The Rovno Ghetto (also: Równe or Rivne Ghetto)[1][2][a] was a World War II Nazi ghetto established in October 1941 in the city of Rovno, western Ukraine, in the territory of German-administered Reichskommissariat Ukraine. On 6 November 1941, about 21,000 Jews were massacred by Einsatzgruppe C and their Ukrainian collaborators. The remaining Jews were imprisoned in the ghetto. In July 1942, all remaining 5,000 Jews were trucked to a stone quarry near Kostopol and murdered there.[1][3]

Before the beginning of the war, about 25,000 Jews lived in Równe, Wołyń Voivodeship. Located in the south-eastern region of Kresy, about 80 kilometres (50 mi) west of the interwar border between Poland and the Soviet Union, Równe was occupied by the Red Army upon the Soviet invasion of Poland on September 17, 1939 and incorporated into the Ukrainian SSR. When Nazi Germany invaded the Soviet Union in June 1941, the city fell to the Wehrmacht on June 28, 1941. The Jewish ghetto in the city of Rovno was set up by the German administration soon after the Reichskommissariat Ukraine was formed.[4][5][6][7]

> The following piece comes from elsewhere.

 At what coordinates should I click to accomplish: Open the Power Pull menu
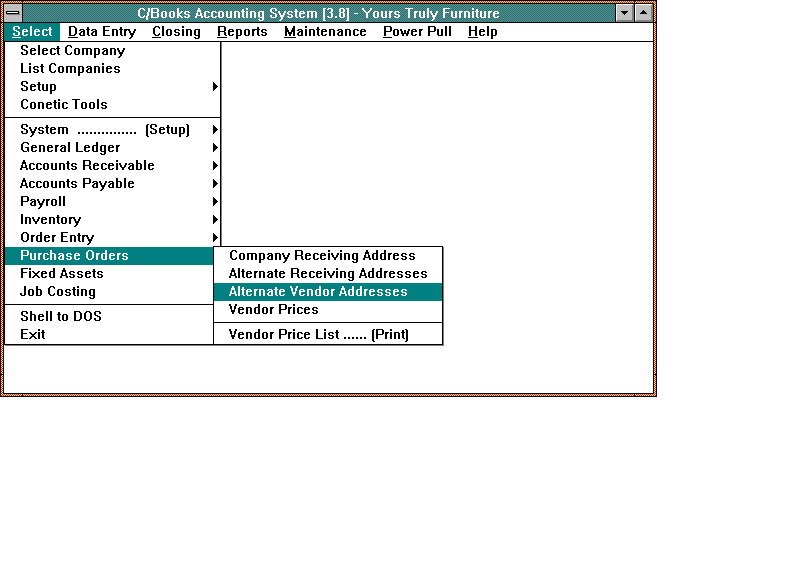click(x=417, y=32)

The ghetto was liquidated on July 13, 1942. Only a handful of Jews managed to escape deportations. They joined the partisans and later took part in the liberation of Rovno by the Red Army in the Battle of Rovno, in February 1944. The surviving Jews began to gather in the city after the arrival of the Red Army, and by the end of 1944, some 1,200 Jews were accounted for in Rovno; among them, future author David Lee Preston (The Sewer People of Lvov) and his family.[8][9]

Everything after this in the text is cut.